* _Exercise objective_: Each record needs to be echoed exactly; can you do that?

(Stored data entries)
-----

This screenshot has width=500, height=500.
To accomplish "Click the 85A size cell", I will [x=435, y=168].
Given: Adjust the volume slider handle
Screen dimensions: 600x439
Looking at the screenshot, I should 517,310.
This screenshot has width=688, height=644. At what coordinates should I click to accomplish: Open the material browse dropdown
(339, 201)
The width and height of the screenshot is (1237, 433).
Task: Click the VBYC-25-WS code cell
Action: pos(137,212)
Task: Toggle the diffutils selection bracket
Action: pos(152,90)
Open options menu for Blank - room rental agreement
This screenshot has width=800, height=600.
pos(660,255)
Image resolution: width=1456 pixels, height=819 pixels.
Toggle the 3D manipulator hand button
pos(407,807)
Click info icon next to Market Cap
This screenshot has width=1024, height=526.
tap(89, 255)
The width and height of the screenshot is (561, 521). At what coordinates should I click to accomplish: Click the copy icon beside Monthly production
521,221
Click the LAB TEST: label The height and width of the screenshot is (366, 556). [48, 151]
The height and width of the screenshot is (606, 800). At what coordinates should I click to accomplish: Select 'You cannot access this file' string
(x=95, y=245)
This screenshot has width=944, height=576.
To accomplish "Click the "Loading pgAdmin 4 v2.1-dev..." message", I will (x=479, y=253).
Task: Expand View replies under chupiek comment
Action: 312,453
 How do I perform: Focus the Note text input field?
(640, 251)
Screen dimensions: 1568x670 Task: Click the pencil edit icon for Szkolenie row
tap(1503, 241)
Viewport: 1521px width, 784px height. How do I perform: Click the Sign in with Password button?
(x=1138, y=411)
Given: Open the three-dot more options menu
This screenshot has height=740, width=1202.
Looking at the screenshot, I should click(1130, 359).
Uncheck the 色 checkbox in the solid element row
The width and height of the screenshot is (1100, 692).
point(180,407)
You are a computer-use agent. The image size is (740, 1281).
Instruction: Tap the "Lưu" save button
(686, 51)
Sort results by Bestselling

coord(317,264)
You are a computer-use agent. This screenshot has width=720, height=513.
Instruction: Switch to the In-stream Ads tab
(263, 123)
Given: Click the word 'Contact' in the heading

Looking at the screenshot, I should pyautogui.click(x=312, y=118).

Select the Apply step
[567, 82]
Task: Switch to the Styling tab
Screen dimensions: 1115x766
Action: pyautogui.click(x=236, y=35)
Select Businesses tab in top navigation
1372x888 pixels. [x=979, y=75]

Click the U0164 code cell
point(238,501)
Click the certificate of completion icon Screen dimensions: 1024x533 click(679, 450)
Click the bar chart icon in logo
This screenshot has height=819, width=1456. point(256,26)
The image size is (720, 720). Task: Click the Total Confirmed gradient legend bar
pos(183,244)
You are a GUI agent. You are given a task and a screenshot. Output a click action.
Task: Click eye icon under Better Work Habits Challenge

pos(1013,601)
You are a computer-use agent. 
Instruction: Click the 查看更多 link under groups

-----

* _Solution to the problem_:
This screenshot has width=500, height=500.
To accomplish "Click the 85A size cell", I will [x=435, y=168].
Given: Adjust the volume slider handle
Screen dimensions: 600x439
Looking at the screenshot, I should 517,310.
This screenshot has width=688, height=644. At what coordinates should I click to accomplish: Open the material browse dropdown
(339, 201)
The width and height of the screenshot is (1237, 433).
Task: Click the VBYC-25-WS code cell
Action: pos(137,212)
Task: Toggle the diffutils selection bracket
Action: pos(152,90)
Open options menu for Blank - room rental agreement
This screenshot has width=800, height=600.
pos(660,255)
Image resolution: width=1456 pixels, height=819 pixels.
Toggle the 3D manipulator hand button
pos(407,807)
Click info icon next to Market Cap
This screenshot has width=1024, height=526.
tap(89, 255)
The width and height of the screenshot is (561, 521). At what coordinates should I click to accomplish: Click the copy icon beside Monthly production
521,221
Click the LAB TEST: label The height and width of the screenshot is (366, 556). [48, 151]
The height and width of the screenshot is (606, 800). At what coordinates should I click to accomplish: Select 'You cannot access this file' string
(x=95, y=245)
This screenshot has width=944, height=576.
To accomplish "Click the "Loading pgAdmin 4 v2.1-dev..." message", I will (x=479, y=253).
Task: Expand View replies under chupiek comment
Action: 312,453
 How do I perform: Focus the Note text input field?
(640, 251)
Screen dimensions: 1568x670 Task: Click the pencil edit icon for Szkolenie row
tap(1503, 241)
Viewport: 1521px width, 784px height. How do I perform: Click the Sign in with Password button?
(x=1138, y=411)
Given: Open the three-dot more options menu
This screenshot has height=740, width=1202.
Looking at the screenshot, I should click(1130, 359).
Uncheck the 色 checkbox in the solid element row
The width and height of the screenshot is (1100, 692).
point(180,407)
You are a computer-use agent. The image size is (740, 1281).
Instruction: Tap the "Lưu" save button
(686, 51)
Sort results by Bestselling

coord(317,264)
You are a computer-use agent. This screenshot has width=720, height=513.
Instruction: Switch to the In-stream Ads tab
(263, 123)
Given: Click the word 'Contact' in the heading

Looking at the screenshot, I should pyautogui.click(x=312, y=118).

Select the Apply step
[567, 82]
Task: Switch to the Styling tab
Screen dimensions: 1115x766
Action: pyautogui.click(x=236, y=35)
Select Businesses tab in top navigation
1372x888 pixels. [x=979, y=75]

Click the U0164 code cell
point(238,501)
Click the certificate of completion icon Screen dimensions: 1024x533 click(679, 450)
Click the bar chart icon in logo
This screenshot has height=819, width=1456. point(256,26)
The image size is (720, 720). Task: Click the Total Confirmed gradient legend bar
pos(183,244)
You are a GUI agent. You are given a task and a screenshot. Output a click action.
Task: Click eye icon under Better Work Habits Challenge

pos(1013,601)
You are a computer-use agent. 
Instruction: Click the 查看更多 link under groups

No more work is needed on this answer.